Diagnosis: Behçet’s disease
We diagnosed Behçet’s disease (BD) in this patient based on his clinical presentation.
BD was first described by Hulushi Behçet in 1937 as a triad of oral ulcers, genital ulcers, and uveitis.1 BD is a rare multisystem inflammatory disorder of unknown cause and is prevalent along the Silk Road, an ancient trade route from the Far East to the Mediterranean.
The prevalence is highest in Turkey (80-370/100,000 people) and <1/100,000 people in the United Kingdom and United States.2 Research suggests that the HLA-B*501 allele contributes to the risk of BD in places where the disease is prevalent, but not in Western countries.2
The development of ulceration at the site of superficial skin injury is typical of BD and is termed pathergy. Before he was referred to us, he had had multiple venipunctures while being investigated for a presumed infective illness.
Consider these conditions in the differential
The differential diagnosis includes erythema multiforme, herpes simplex, and Crohn’s disease.

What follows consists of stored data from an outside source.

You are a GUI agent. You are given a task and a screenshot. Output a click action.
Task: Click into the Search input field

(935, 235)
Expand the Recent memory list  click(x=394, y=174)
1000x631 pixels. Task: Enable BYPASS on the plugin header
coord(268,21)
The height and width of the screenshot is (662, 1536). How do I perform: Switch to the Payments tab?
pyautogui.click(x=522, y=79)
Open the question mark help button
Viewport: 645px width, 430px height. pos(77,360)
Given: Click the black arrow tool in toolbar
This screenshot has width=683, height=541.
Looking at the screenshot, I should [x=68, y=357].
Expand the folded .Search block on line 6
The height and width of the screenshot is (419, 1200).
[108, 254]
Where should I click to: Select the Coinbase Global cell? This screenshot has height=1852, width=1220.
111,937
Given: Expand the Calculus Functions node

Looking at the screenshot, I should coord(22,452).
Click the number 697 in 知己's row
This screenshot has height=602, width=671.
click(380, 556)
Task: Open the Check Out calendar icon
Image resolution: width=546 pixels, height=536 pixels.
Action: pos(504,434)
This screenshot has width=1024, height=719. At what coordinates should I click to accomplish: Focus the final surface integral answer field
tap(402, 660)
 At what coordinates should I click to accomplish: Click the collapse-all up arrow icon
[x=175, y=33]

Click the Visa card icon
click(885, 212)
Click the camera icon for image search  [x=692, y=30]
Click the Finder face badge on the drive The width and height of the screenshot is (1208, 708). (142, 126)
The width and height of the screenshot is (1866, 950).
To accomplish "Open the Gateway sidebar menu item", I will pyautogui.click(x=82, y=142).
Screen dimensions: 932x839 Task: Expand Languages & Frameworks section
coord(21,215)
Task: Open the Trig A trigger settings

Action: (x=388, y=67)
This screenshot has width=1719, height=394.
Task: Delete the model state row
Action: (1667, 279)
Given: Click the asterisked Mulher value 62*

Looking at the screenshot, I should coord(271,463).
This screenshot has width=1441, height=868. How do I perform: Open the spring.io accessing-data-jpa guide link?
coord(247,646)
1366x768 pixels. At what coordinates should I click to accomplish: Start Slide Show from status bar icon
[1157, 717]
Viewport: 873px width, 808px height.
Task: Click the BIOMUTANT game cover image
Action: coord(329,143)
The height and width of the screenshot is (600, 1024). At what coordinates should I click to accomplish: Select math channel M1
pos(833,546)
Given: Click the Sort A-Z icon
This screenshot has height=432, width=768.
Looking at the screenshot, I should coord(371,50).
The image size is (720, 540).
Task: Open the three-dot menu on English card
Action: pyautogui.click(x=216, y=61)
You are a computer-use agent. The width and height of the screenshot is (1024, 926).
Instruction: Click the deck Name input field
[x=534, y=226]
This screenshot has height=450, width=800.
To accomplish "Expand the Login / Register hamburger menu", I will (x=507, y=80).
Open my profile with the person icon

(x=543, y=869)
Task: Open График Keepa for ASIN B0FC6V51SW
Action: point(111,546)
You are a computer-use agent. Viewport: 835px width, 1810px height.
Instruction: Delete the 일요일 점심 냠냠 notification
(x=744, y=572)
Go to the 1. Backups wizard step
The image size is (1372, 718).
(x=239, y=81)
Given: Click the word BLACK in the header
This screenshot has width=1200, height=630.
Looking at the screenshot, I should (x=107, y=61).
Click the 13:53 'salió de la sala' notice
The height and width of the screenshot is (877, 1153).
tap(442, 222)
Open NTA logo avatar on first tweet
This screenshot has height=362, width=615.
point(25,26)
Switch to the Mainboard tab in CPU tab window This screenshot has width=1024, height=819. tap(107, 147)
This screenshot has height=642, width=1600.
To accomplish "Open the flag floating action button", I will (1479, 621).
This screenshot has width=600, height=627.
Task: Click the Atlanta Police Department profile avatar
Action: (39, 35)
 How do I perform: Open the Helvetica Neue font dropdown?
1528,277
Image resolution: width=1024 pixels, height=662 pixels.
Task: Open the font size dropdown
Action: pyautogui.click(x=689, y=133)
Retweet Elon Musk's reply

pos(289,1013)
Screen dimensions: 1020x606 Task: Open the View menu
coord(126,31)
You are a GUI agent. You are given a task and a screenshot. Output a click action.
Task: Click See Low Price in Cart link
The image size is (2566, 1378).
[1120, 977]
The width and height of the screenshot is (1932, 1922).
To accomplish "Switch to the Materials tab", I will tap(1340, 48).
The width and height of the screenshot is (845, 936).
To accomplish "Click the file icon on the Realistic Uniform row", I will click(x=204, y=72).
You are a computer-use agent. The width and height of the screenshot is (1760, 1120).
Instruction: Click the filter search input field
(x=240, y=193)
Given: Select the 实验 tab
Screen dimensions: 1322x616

Erythema multiforme is a type of hypersensitivity reaction that commonly occurs in response to infections such as herpes simplex and mycoplasma or medications such as barbiturates or penicillins. It often is diagnosed by the appearance of targetoid skin lesions.
Herpes simplex usually presents with grouped vesicles on an erythematous base and the diagnosis can be confirmed by virology; it responds to antiviral medication.
Crohn’s disease patients may develop abscesses and ulcers in the perineal/perianal region, but they will primarily complain of crampy abdominal pain, loss of appetite, weight loss, and bloody diarrhea.